| First Author | Yu D | Year | 2022 |
| Journal | Exp Cell Res | Volume | 421 |
| Issue | 2 | Pages | 113387 |
| PubMed ID | 36252648 | Mgi Jnum | J:330677 |
| Mgi Id | MGI:7380095 | Doi | 10.1016/j.yexcr.2022.113387 |
| Citation | Yu D, et al. (2022) Rack1 regulates cellular patterning and polarity in the mouse cochlea. Exp Cell Res 421(2):113387 |
| abstractText | Rack1 features seven WD40 repeats that fold into a multifaceted scaffold used to build signaling complexes in a context-dependent manner. Previous in vitro studies have revealed associations between Rack1 and many other proteins. Rack 1 is required for establishing planar cell polarity (PCP) in zebrafish and Xenopus. However, any molecular role of Rack1 in protein complexes or polarity regulation remains unclear. Here, we show that Rack1 is an essential gene in mice. Conditional knockout of Rack1 shortened the cochlear duct and induced cellular patterning defects characteristic of defective convergent extension (this PCP process is mediated by cellular junctional remodeling in the developing cochlear epithelium).
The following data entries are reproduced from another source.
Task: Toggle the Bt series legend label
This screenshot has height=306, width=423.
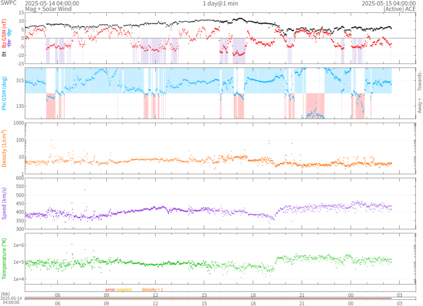Action: [5, 53]
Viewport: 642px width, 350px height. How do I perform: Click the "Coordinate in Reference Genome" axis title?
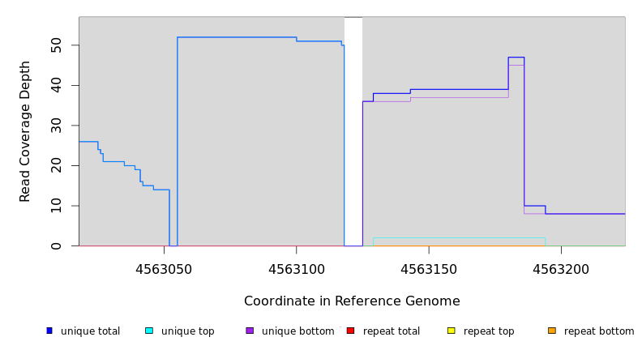click(352, 301)
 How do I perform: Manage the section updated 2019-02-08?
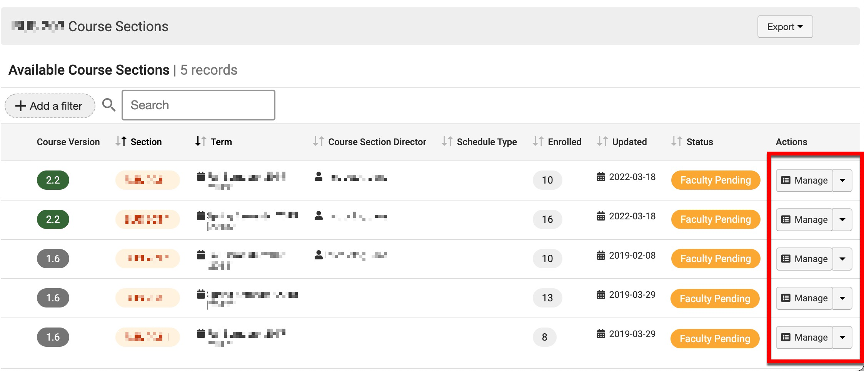[x=804, y=259]
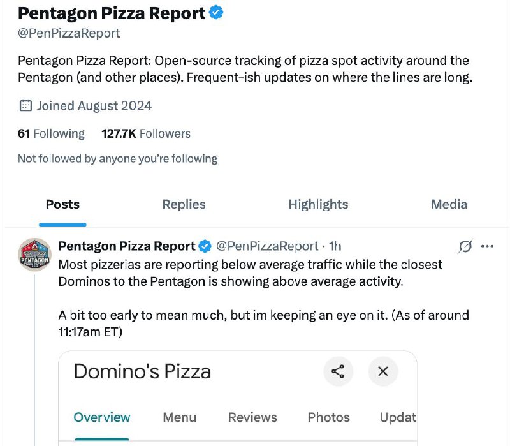
Task: Select Photos tab on Domino's card
Action: tap(328, 417)
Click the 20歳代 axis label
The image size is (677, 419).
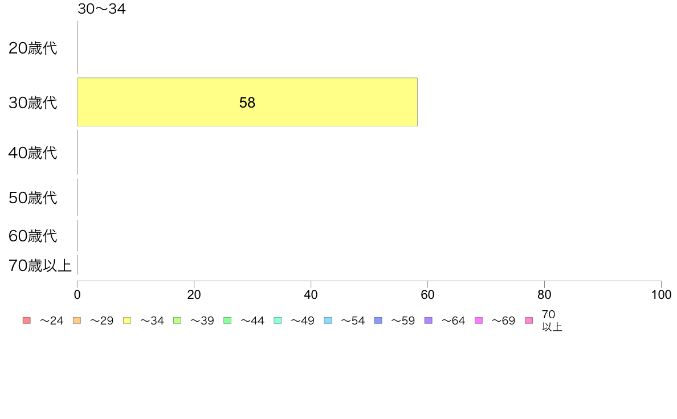click(33, 48)
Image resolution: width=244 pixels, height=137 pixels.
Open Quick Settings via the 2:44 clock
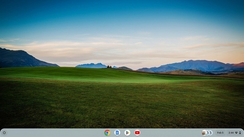point(231,133)
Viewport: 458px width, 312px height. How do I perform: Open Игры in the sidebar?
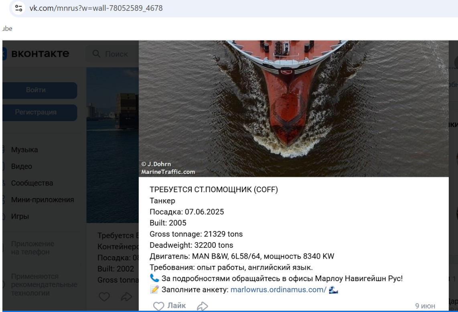click(20, 216)
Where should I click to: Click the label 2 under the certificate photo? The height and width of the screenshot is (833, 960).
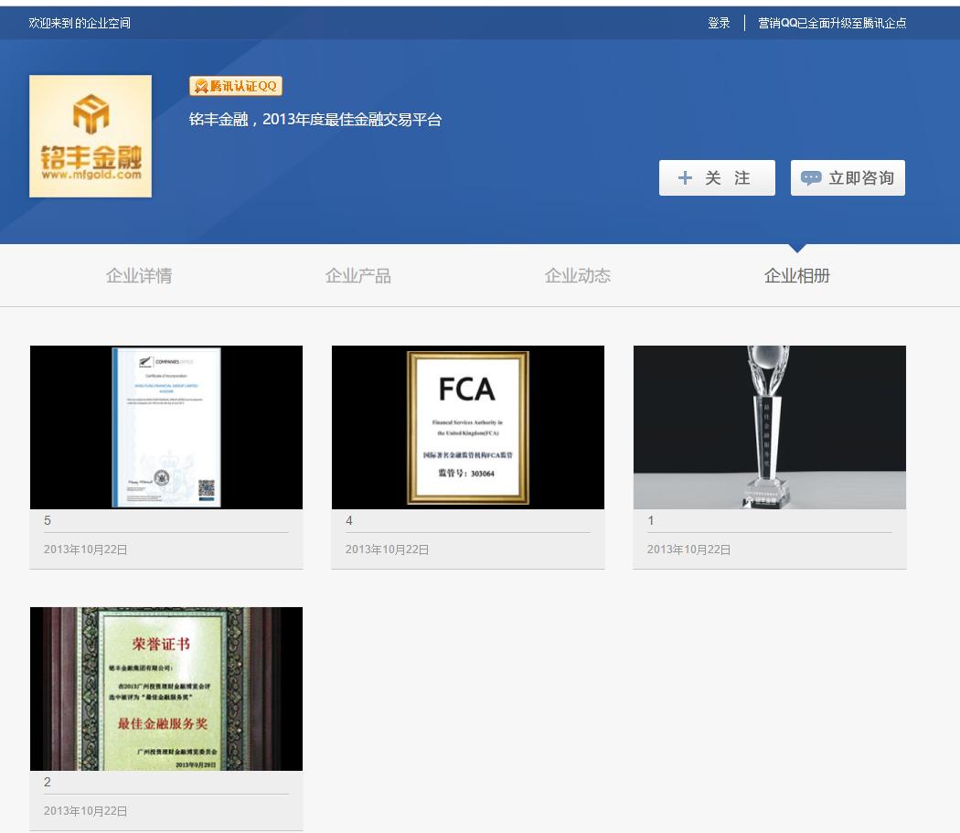[x=48, y=782]
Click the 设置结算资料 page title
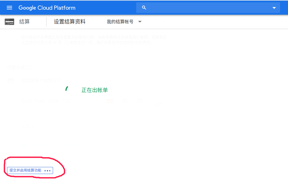Screen dimensions: 288x179 70,22
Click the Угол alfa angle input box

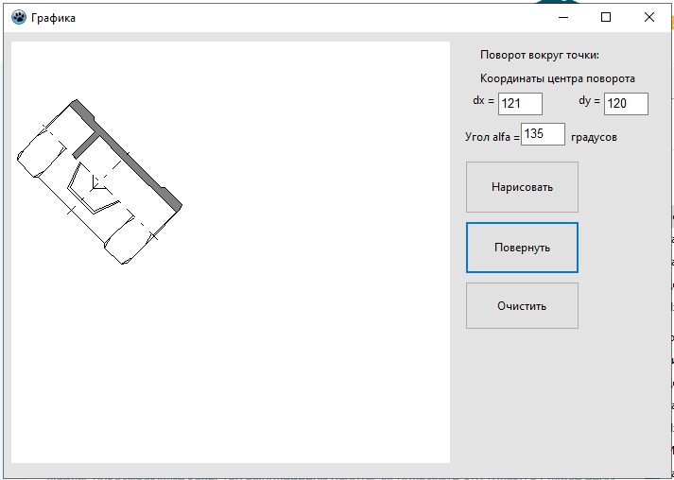[543, 134]
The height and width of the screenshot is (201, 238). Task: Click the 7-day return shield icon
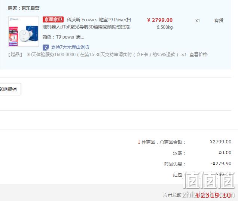[46, 48]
Also, cochlear hair cells were no longer uniformly oriented in Rack1 conditional knockout mutants. Rack1 was enriched in the cellular cortices of sensory hair cells. In Rack1-deficient cochleae, E-cadherin expression at the cellular boundaries was greatly reduced. Together, the findings reveal a molecular role of Rack1 in PCP signaling that likely involves modulation of E-cadherin levels at the adherens junctions of the plasma membrane. |